Listed records:
[Start of section]
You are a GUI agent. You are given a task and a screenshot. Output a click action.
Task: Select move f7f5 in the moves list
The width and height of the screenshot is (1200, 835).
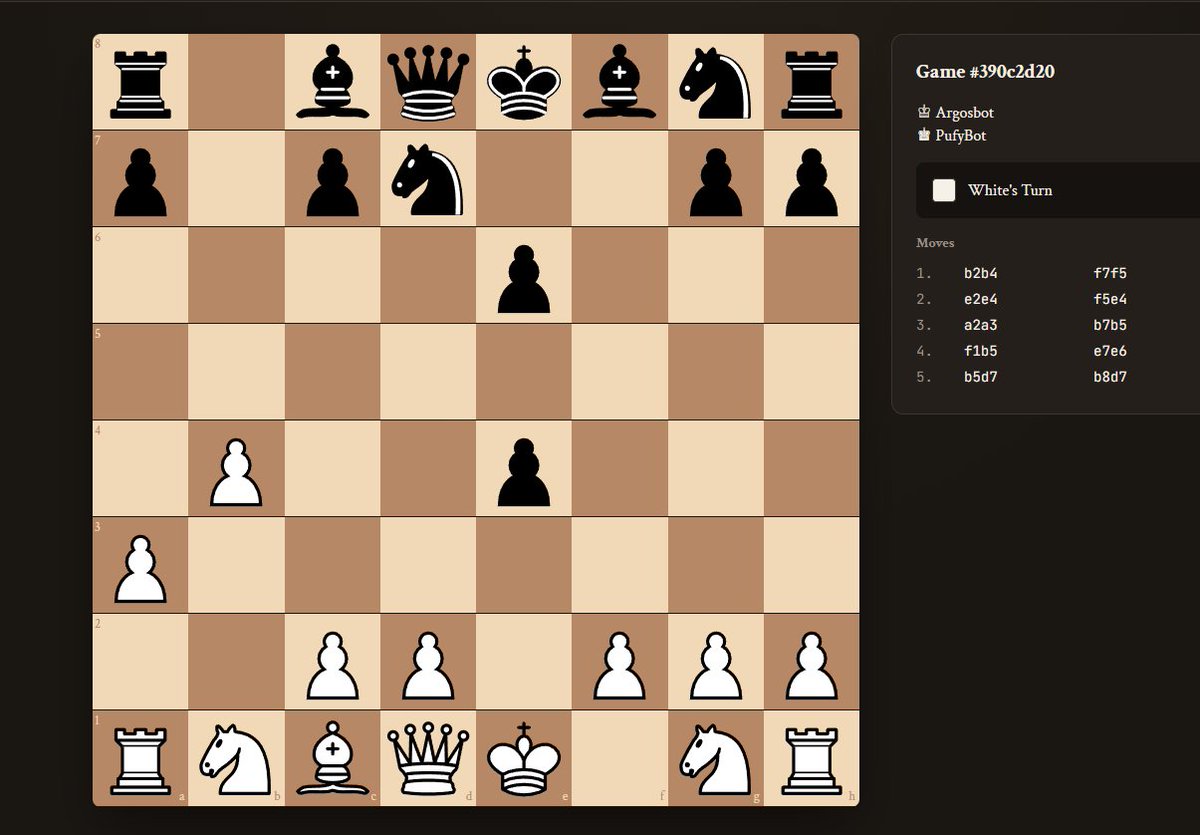tap(1109, 272)

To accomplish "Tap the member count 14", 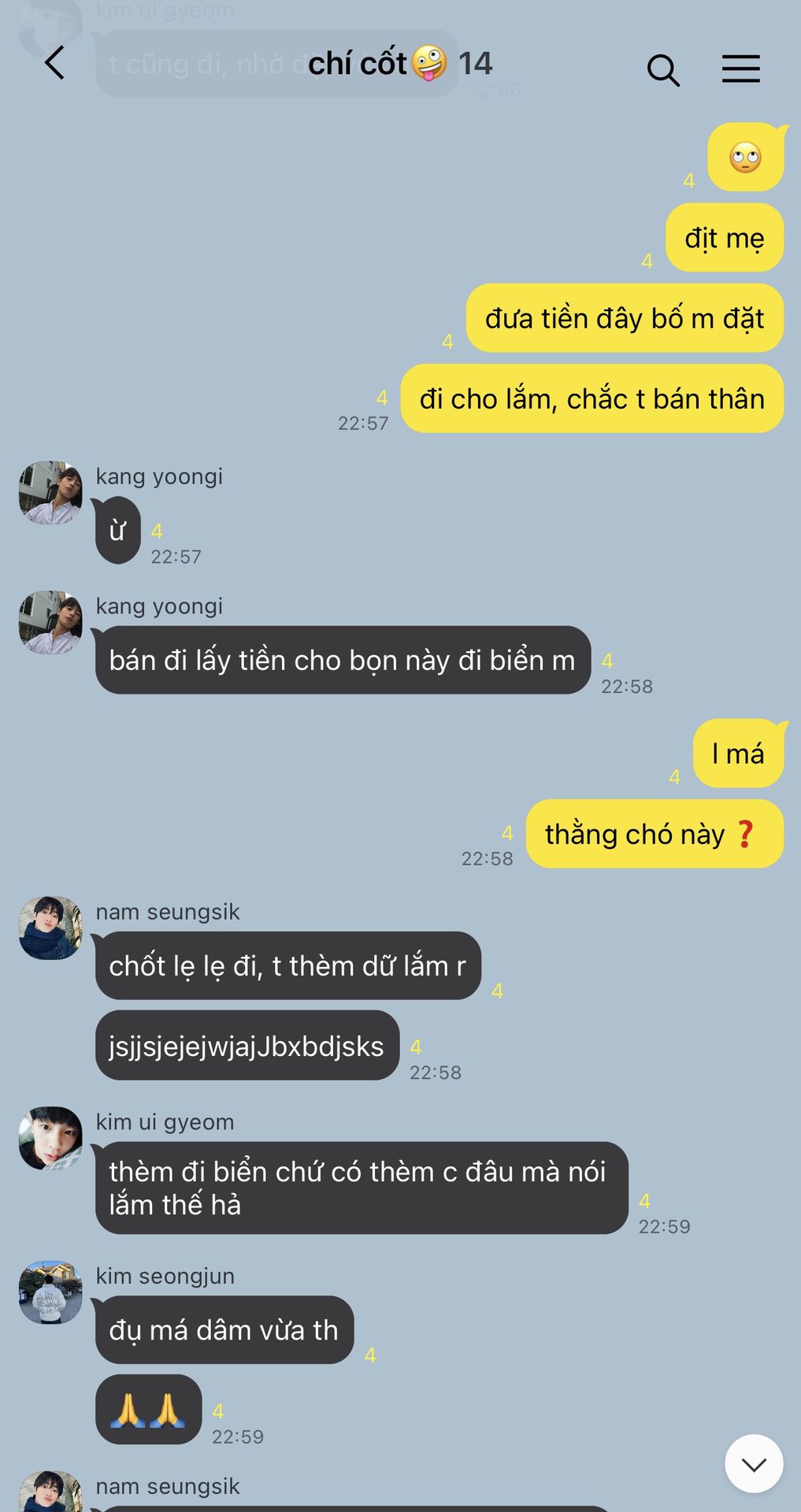I will pos(475,64).
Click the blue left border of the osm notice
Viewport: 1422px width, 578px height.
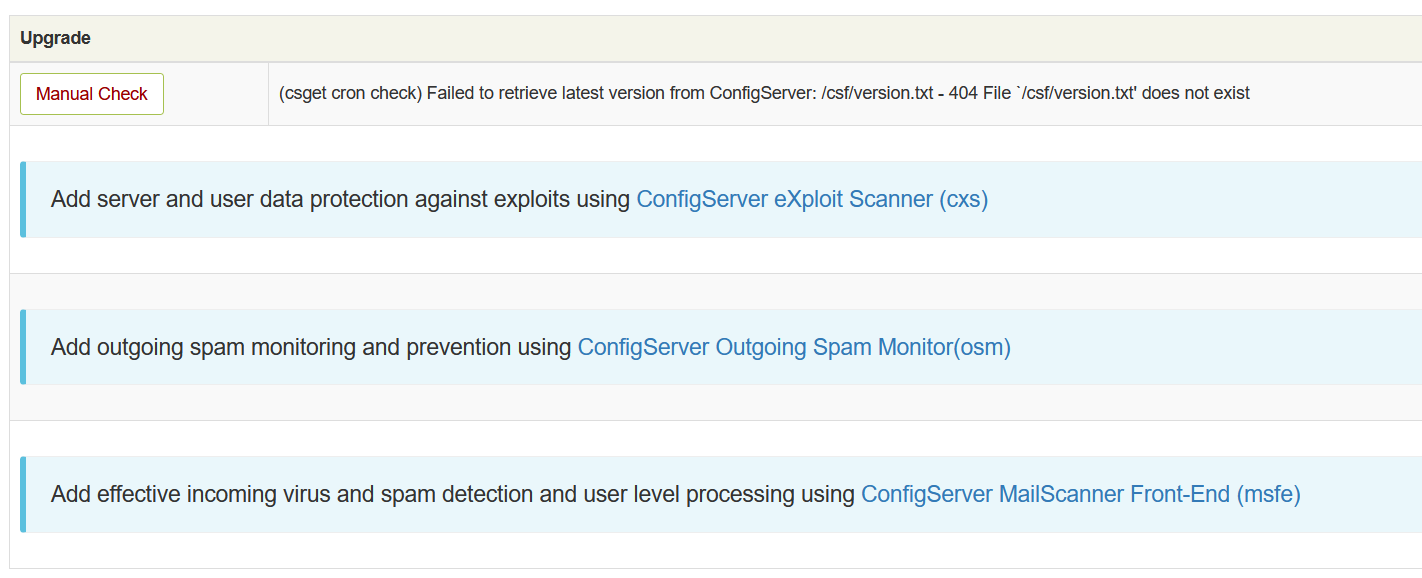pyautogui.click(x=23, y=347)
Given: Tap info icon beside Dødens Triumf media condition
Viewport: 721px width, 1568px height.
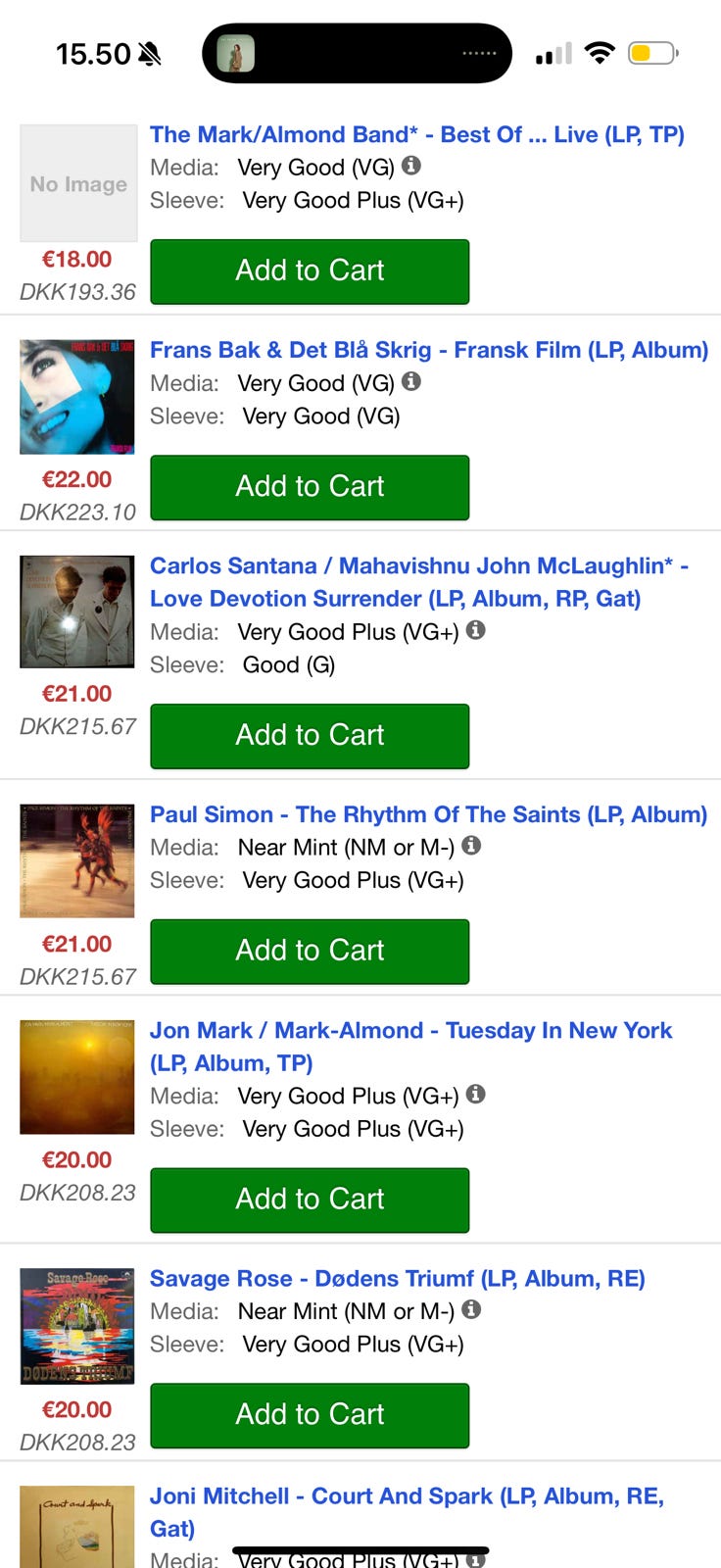Looking at the screenshot, I should pos(471,1309).
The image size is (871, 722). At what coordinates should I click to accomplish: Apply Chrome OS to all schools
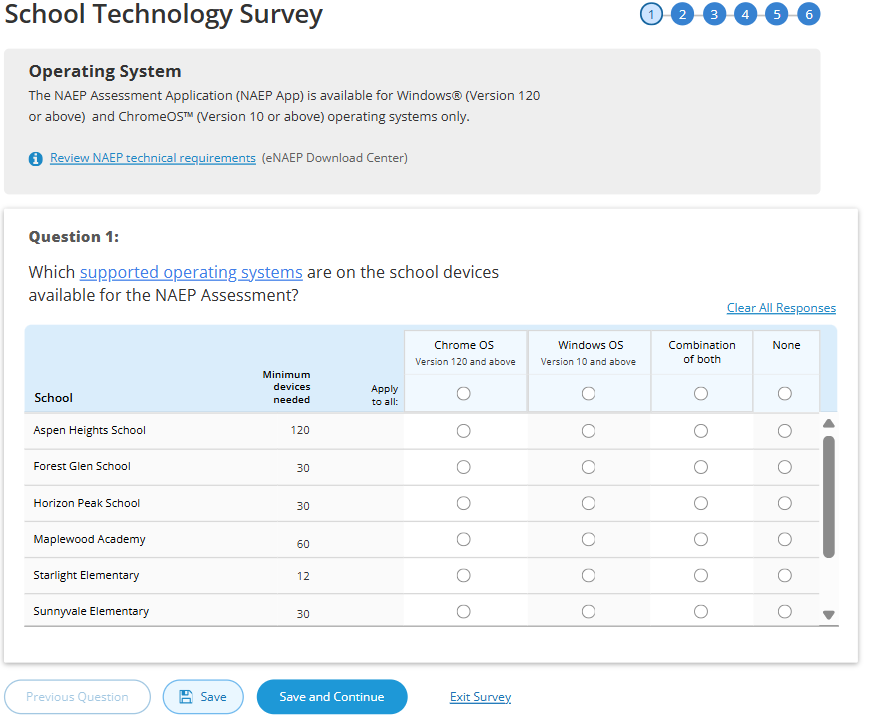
[End of section]
Work required: Take the line that contains "Given: Tap info" as the first and the last line of the records as the end, and please quote those lines exactly, pictures omitted.

Finished task:
Given: Tap info icon beside Dødens Triumf media condition
Viewport: 721px width, 1568px height.
Looking at the screenshot, I should pos(471,1309).
The image size is (871, 722). At what coordinates should I click to accomplish: Apply Chrome OS to all schools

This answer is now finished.